Lily shrugged. “I don’t even know if such a talent exists. But if we have FarSeers to warn us of danger coming from afar, why not CloseSeers to warn us of dangers too small to see?”
“If such a talent exists, then Master Marcus must know of it. Perhaps we should send it to him,” Souska offered.
“Can you do that?”
“No.”
“Neither can I. But we can’t just dump it. It will spread and poison the land or the water or even the air if we burn it. I think we need another pot and lid around it.”
“We need help,” Souska admitted. Except that neither of them was very good at the summons spell. “Why are you on journey, Lily? You don’t have the skills to be a full magician.”
“Da had a chore for me to do.” She clamped her mouth shut and firmed her jaw.
“You must have completed the chore or you wouldn’t be out here by yourself. You should have gone back to the University to learn more.”
“My twin is at the University. Part of my chore was to learn to cope on my own without her.”
Souska didn’t know how to answer that.

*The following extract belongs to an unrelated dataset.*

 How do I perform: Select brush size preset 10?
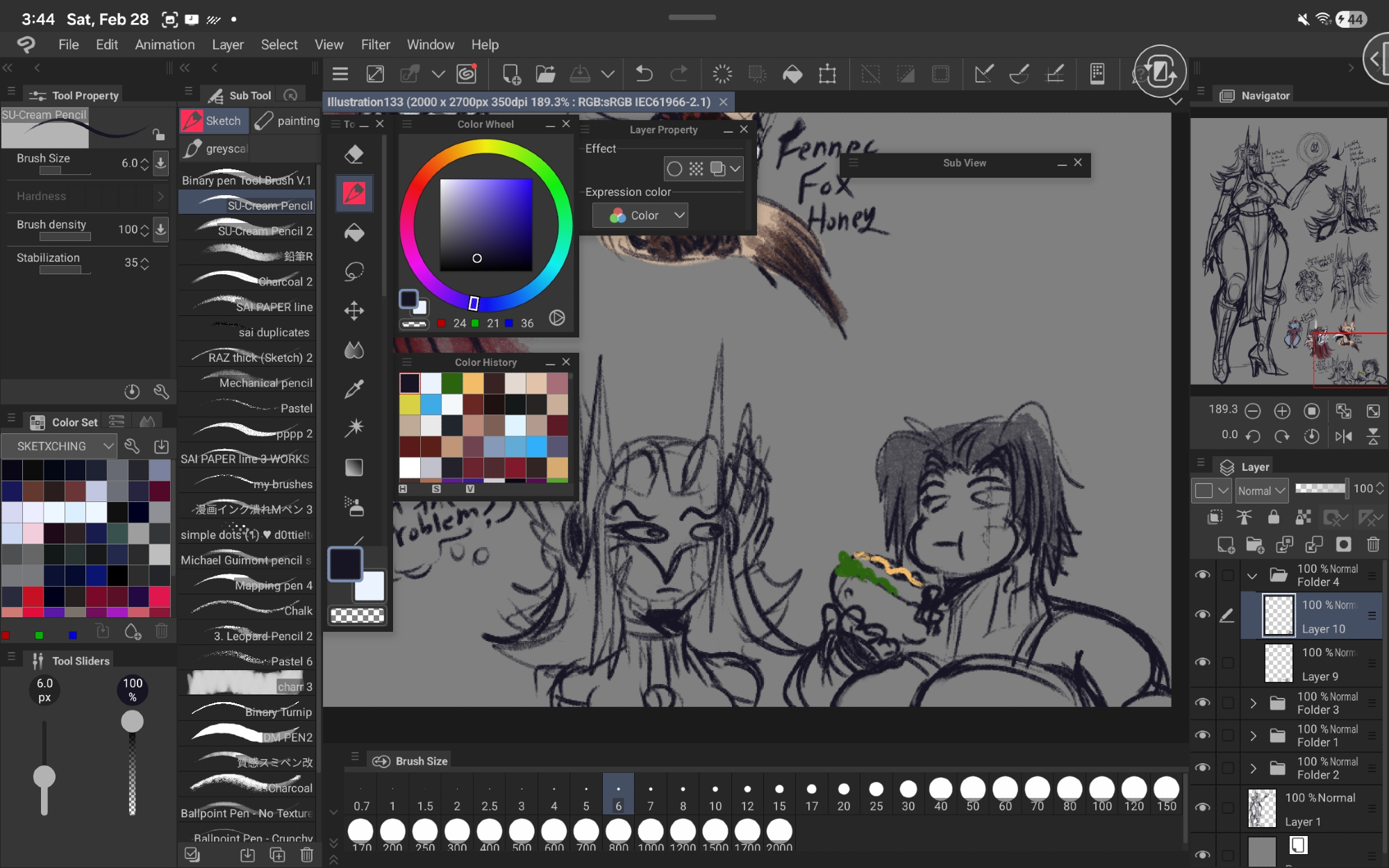point(715,795)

She’d heard about the twins. Lillian had strength and a nurturing nature. Valeria had a great magical talent, akin to her awesome brother Glenndon, but was physically frail and kept her emotions tied close to her heart, not letting anyone know what she thought. Together, Val performed magic, and Lily gave her the strength to do it. Lily found the people who needed help and gave them love. Val gave them the help and then retreated into herself. Separate, they were both diminished.

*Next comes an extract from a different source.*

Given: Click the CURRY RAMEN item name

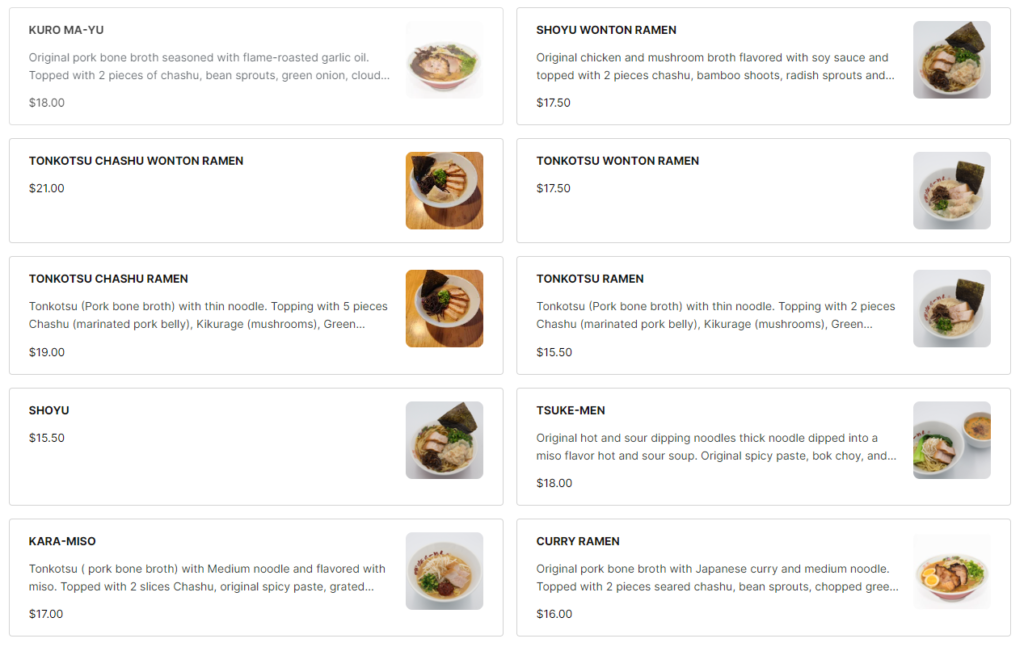Looking at the screenshot, I should (578, 542).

There was more to this story. Souska didn’t expect to hear it now. Maybe not ever.
“So what do we do with the poison?”
“Can you contact Lukan and have him relay the message to Mistress Maigret? Then she can summon us. We can both answer a summons better than we can send.”
Souska thought longingly about talking to Lukan again, seeing his face in her scrying bowl, hearing his voice talk her through whatever magical problem she couldn’t figure out on her own.
A journey is about learning
, he’d told her before he left.
“I think we have to try to summon Mistress Maigret,” she said on a deep sigh. “It’s not the easy way, but it’s the proper way.”
“I know,” Lily agreed. “I need to start the call. I have to know if I can really do it now or if it was Death lending me talent and strength.”
“What does that mean?” Souska backed away a bit, gaze rooted to the flowing white spot on Lily’s forehead.
Death had touched her, but left her living
. Why? What did it mean?
Five minutes later Maigret’s drawn face, eyes heavy and red rimmed, appeared in the glass inside the bowl of water with a candle flame lighting the whole. “Your communications skills have improved, Lily,” she said in a flat voice. “But you must try to light the candle with magic. It improves the quality of the images.”
“Yes, Mistress. I hadn’t the time or the energy to expend,” Souska apologized for them both. They’d only accomplished this much by holding hands and drawing strength from each other. She didn’t like the signs of distress on her mentor’s face. The flat voice seemed the only way she could speak without breaking into tears. Or hysterics.